# Required work:
Although the entries contain pictures, only their words should be duplicated exactly.
..........
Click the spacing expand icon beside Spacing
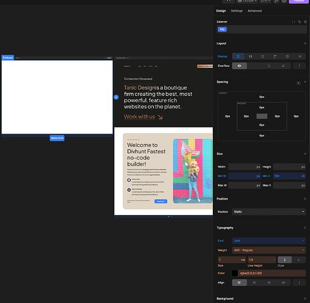(298, 83)
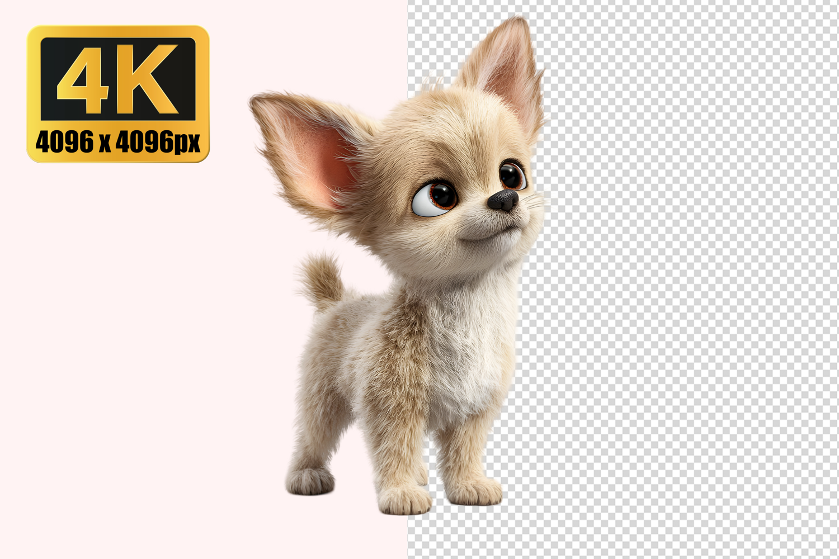Click the large "4K" text in the badge
839x559 pixels.
(118, 79)
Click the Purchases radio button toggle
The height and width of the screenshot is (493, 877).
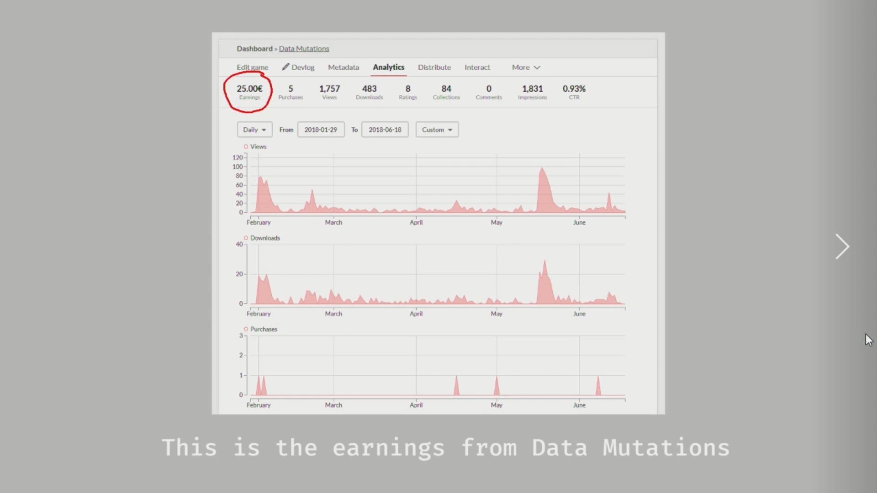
..........
# Answer:
Click the spacing expand icon beside Spacing
(298, 83)
Click the large "4K" text in the badge
839x559 pixels.
(118, 79)
Click the Purchases radio button toggle
The height and width of the screenshot is (493, 877).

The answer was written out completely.